Database Tests for the Lazy
Anyone who has developed with Rust using sqlx for database operations has likely needed to write tests for their database interactions.
What I tend to do is setup a utility function that is called at the very beginning of each test which basically spins up the database connection and returns that to the caller, ready to execute queries.
#[cfg(test)]
pub async fn test_db() -> EnvelopeDb {
let pool = sqlx::sqlite::SqlitePoolOptions::new()
.connect(":memory:")
.await
.expect("cannot connect to db");
// Run migrations
sqlx::migrate!("./migrations")
.run(&pool)
.await?;
// Connection wrapper
EnvelopeDb::with(pool)
}
If you’re project uses sqlite then you can consider yourself lucky - sqlite can
create an in-memory database with the :memory:
uri. That turns out to be
super nice to work with because tests are super fast and you don’t have to take
care of anything, really. Each time you use test_db()
a brand new connection
to an in-memory database is established and each connection is isolated to the
caller.
There's a reason why everyone loves sqlite, right?
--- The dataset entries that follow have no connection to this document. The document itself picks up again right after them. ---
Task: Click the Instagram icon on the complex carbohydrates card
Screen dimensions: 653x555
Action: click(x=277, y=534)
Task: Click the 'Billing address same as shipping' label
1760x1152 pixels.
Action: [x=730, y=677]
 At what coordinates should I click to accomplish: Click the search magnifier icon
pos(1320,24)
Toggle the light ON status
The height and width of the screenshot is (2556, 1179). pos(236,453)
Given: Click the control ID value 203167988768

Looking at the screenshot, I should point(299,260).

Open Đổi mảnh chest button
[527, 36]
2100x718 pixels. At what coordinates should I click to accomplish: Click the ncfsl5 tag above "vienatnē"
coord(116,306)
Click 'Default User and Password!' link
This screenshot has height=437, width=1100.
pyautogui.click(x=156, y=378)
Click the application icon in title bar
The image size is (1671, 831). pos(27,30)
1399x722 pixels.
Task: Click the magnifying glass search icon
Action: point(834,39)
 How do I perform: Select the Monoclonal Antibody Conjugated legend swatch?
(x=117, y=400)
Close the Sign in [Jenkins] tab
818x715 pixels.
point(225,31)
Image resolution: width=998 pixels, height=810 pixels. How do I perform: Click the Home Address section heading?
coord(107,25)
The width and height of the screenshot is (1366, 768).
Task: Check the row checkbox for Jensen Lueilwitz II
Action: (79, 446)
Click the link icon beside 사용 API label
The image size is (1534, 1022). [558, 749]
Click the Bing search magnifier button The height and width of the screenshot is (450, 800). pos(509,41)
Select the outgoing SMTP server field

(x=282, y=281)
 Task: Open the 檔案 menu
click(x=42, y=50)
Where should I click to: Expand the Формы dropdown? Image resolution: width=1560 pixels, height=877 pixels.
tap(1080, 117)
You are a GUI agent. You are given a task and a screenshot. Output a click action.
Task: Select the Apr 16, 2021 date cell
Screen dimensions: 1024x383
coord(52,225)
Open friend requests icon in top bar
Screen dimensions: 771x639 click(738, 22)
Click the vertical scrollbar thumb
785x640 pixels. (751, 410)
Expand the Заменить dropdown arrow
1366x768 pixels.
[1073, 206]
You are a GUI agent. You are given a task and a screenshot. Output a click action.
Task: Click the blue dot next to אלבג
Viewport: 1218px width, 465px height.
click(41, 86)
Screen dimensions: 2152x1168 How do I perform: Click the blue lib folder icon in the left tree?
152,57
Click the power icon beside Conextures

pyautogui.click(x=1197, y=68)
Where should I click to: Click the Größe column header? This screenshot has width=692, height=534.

Things are a little bit different though in pretty much every other scenario.
Most of the databases out there need their own dedicated server to which you can then connect to and communicate over with different network protocols. I mostly use Postgres so I’ll use that as an example for the rest of this post.
This is the classic docker-compose file that I use to spin up a local postgres instance with a very bad password
version: "3.8"
services:
postgres:
image: postgres:latest
restart: always
ports:
- "5432:5432"
environment:
POSTGRES_USER: postgres
POSTGRES_PASSWORD: 1234
POSTGRES_DB: postgres
It’s not much more work, but it definitely is not as convenient as the sqlite in-memory setup.
#[cfg(test)]
mod tests {
use sqlx::postgres::PgPoolOptions;
use sqlx::PgPool;
use super::model::UserRow;
pub async fn test_db() -> Result<(PgPool, i64), sqlx::Error> {
let db_url = "postgres://postgres:1234@localhost:5432/postgres";
let pool = PgPoolOptions::new()
.max_connections(1)
.acquire_timeout(Duration::from_secs(3))
.connect(&db_url)
.await?;
sqlx::migrate!("./migrations")
.run(&pool)
.await?;
let id: i64 = sqlx::query_as(
r"INSERT INTO users(id, name, lastname, email)
VALUES (
0,
'testname',
'testlastname',
'[email protected]'
)
RETURNING id",
)
.fetch_one(&pool)
.await?;
Ok((pool, id))
}
}
This is another classic function that I always have around in my projects. It
connects to a local postgres instance and inserts a user that you can use in your tests.
The macro #[cfg(test)]
is used to compile this function only when running tests.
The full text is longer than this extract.